Restate every record word for word, without the pictures.
Material provided Block Start
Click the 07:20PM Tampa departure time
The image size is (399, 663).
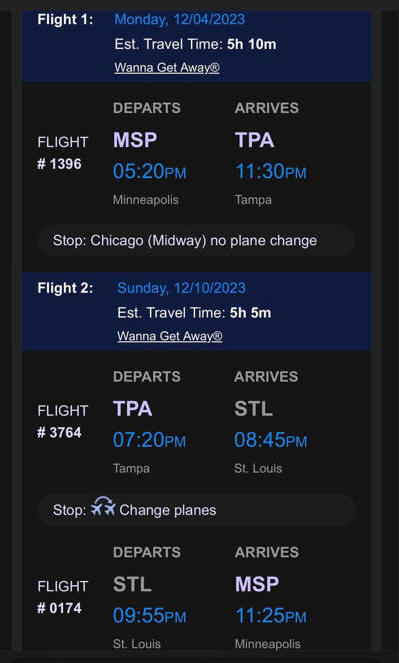150,440
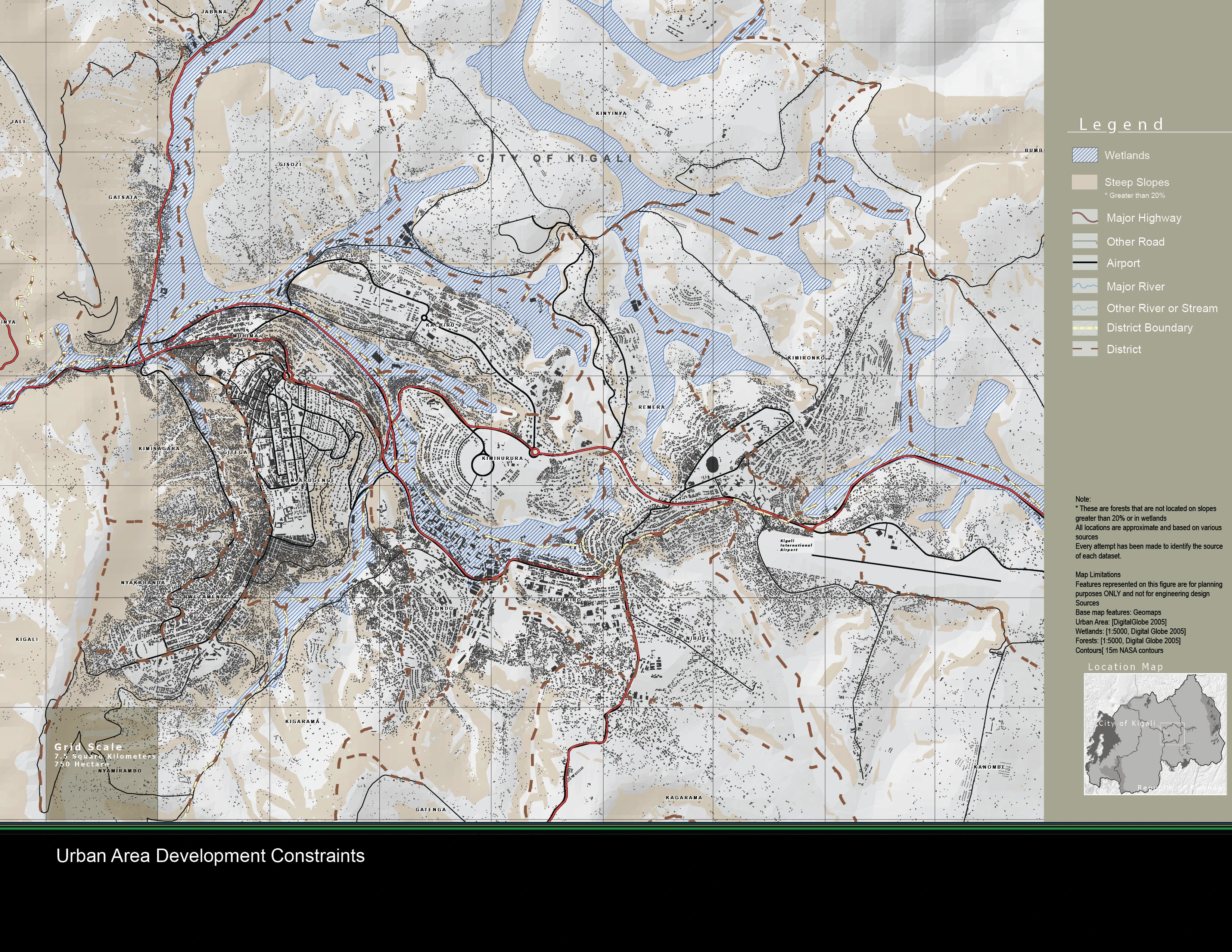Click the Legend heading text
1232x952 pixels.
[1121, 125]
Material provided Block End
### Solution to this problem:
Click the 07:20PM Tampa departure time
The image size is (399, 663).
150,440
Click the Legend heading text
1232x952 pixels.
[1121, 125]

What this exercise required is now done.